▸ **EXCERPT PROVIDED**:
┄┄┄┄┄┄┄┄┄┄

A recent study by the University of New Orleans Hospitality Research Center estimates that tourists in New Orleans spent nearly $3.5 billion in the first half of 2012, nearly $5.5 billion in all of 2011. Annual economic impact from Mardi Gras, we’re told, is anywhere from $300 million to nearly $1 billion, depending on how it’s calculated and who’s doing the calculating. Next year, boast tourism officials, the Super Bowl alone is expected to generate more than $400 million in economic impact for the city.
And yet this all has little effect on city tax revenues.
“We can’t host our way out of a budget crisis,” said Mayor Mitch Landrieu this week after presenting a lean, $491 million 2013 budget proposal, which calls for cuts averaging 8 to 10 percent for most city agencies. That’s because most of the taxes generated by tourism don’t go to the city’s general fund.
Take the 13 percent hotel tax.
(More after the jump)
Three state entities — the Superdome, the Morial Convention Center and the state general fund — get nine of those 13 cents per hotel dollar. Two-and-a-half cents are then divided between the New Orleans Regional Transit Authority and the Orleans Parish School Board. What remains — 1.5 cents per hotel dollar — goes to the city. City officials project $13 million in hotel tax revenue next year. In a fantasy-scenario, in which all hotel taxes went to the general fund, the city would reap about $113 million.
San Francisco’s 14 percent hotel tax — an entirely local tax — was expected to generate $220 million in the 2011-2012 fiscal year according to city budget documents. Of that, about $140 million — or 64 percent — went to general fund discretionary spending. (If the same proportion applied here, the tax would generate about $72 million for the 2013 general fund budget.)

┄┄┄┄┄┄┄┄┄┄

▸ **INPUT DATA**:

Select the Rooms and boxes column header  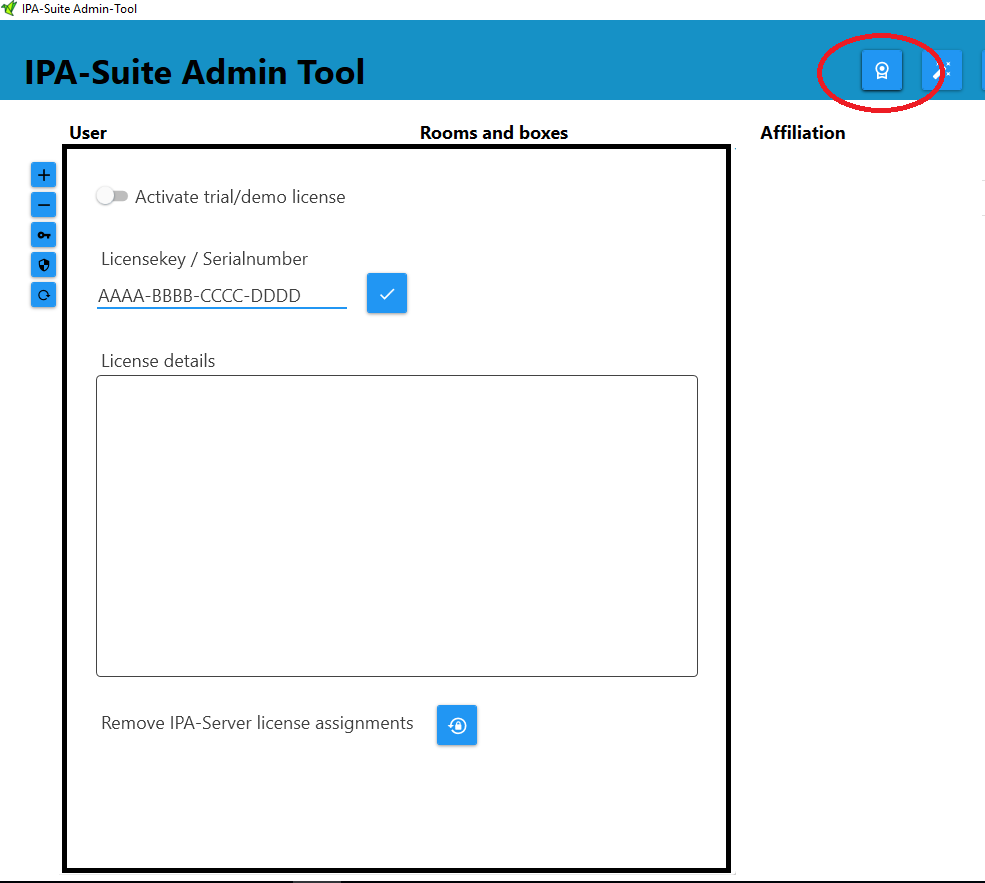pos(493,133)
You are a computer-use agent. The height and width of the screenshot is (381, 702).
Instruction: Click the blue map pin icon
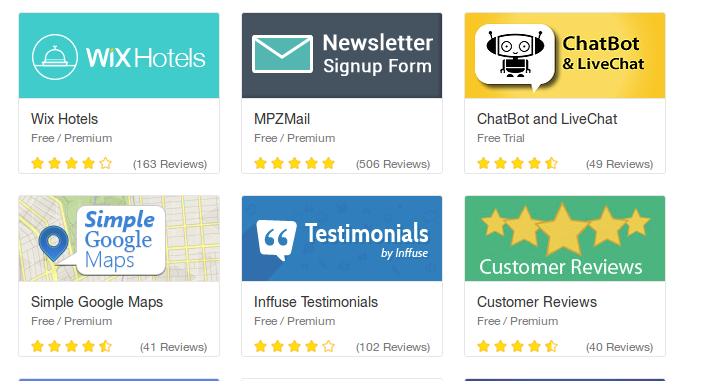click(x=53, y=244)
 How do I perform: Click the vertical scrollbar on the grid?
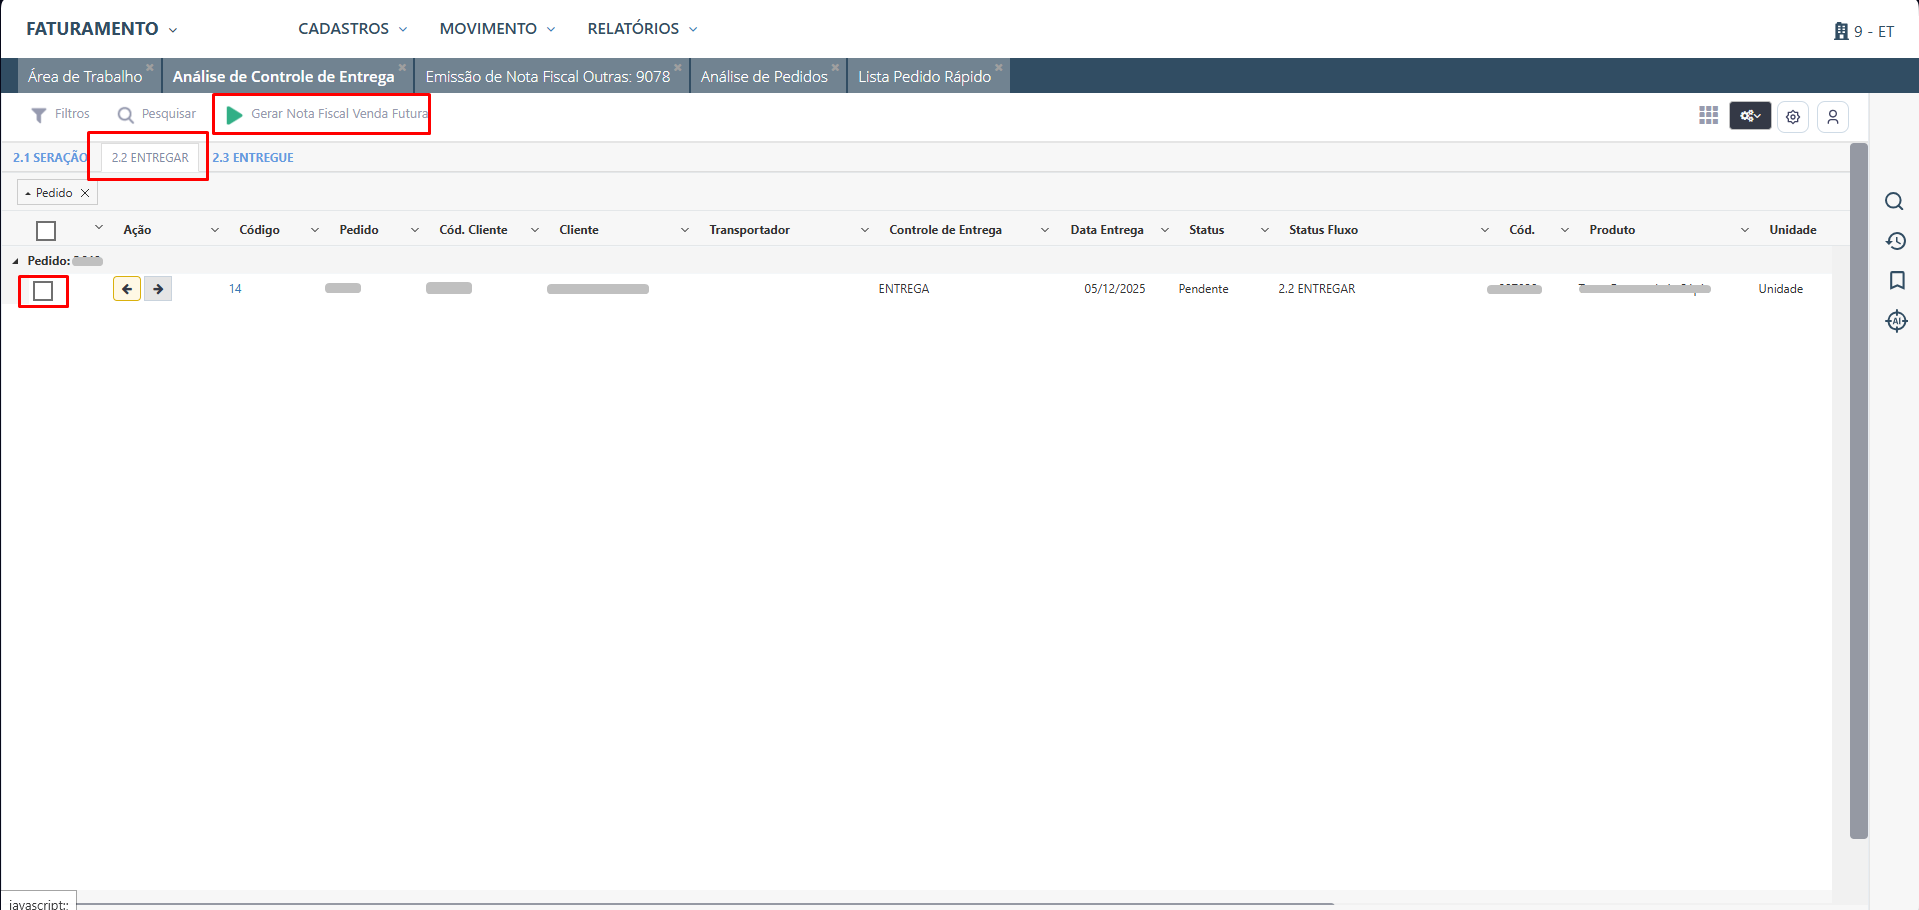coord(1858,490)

┄┄┄┄┄┄┄┄┄┄

▸ **TASKS**:
(A) Do these statements agree with the article on New Orleans tourism and city taxes? Answer yes or no for each, and quote the words from the article that decide it. (i) Of every hotel dollar taxed, 1.5 cents goes to the city. (ii) The Super Bowl is expected to bring the city more than $400 million in economic impact. (iii) San Francisco's hotel tax rate is 13 percent.
(B) According to the article on New Orleans tourism and city taxes, how much hotel tax revenue do city officials expect next year?
(C) Keep writing the article on New Orleans tourism and city taxes, starting after its last sentence.

▸ **EXERCISE RESPONSES**:
(A)
(i) Yes: "What remains — 1.5 cents per hotel dollar — goes to the city."
(ii) Yes: "the Super Bowl alone is expected to generate more than $400 million in economic impact for the city."
(iii) No: "San Francisco’s 14 percent hotel tax — an entirely local tax"

(B) City officials project $13 million in hotel tax revenue next year.

(C)
The remaining $80 million goes to specific programs. Last year, well over half of that was allocated to convention center expenses, tourism and marketing. But about $16 million went to city-funded museums. And the 2012-2013 budget earmarks more than $5 million for the city’s affordable housing/rental assistance program.
Atlanta budgets one-quarter of hotel tax revenue to the general fund. If New Orleans government took in the same portion of the city-state 13 percent hotel tax, it would receive about $28 million. But Atlanta has an eight percent tax rate, so one-quarter means two cents on the dollar, or about $17.5 million if that were the case here. Likewise for Clark County (Las Vegas), Nev., which allocates one cent to discretionary general fund spending and one cent to local road projects.
On the other hand, Austin levies a 9 percent hotel tax, of which nearly 90 percent is spent on the city’s convention center and tourism promotion. The remainder goes to the city’s cultural arts programs. Miami-Dade County’s 2012-2013 budget sends every cent generated by its 6 percent local hotel tax to tourism and convention-related programs or debt service on entertainment and sports facilities.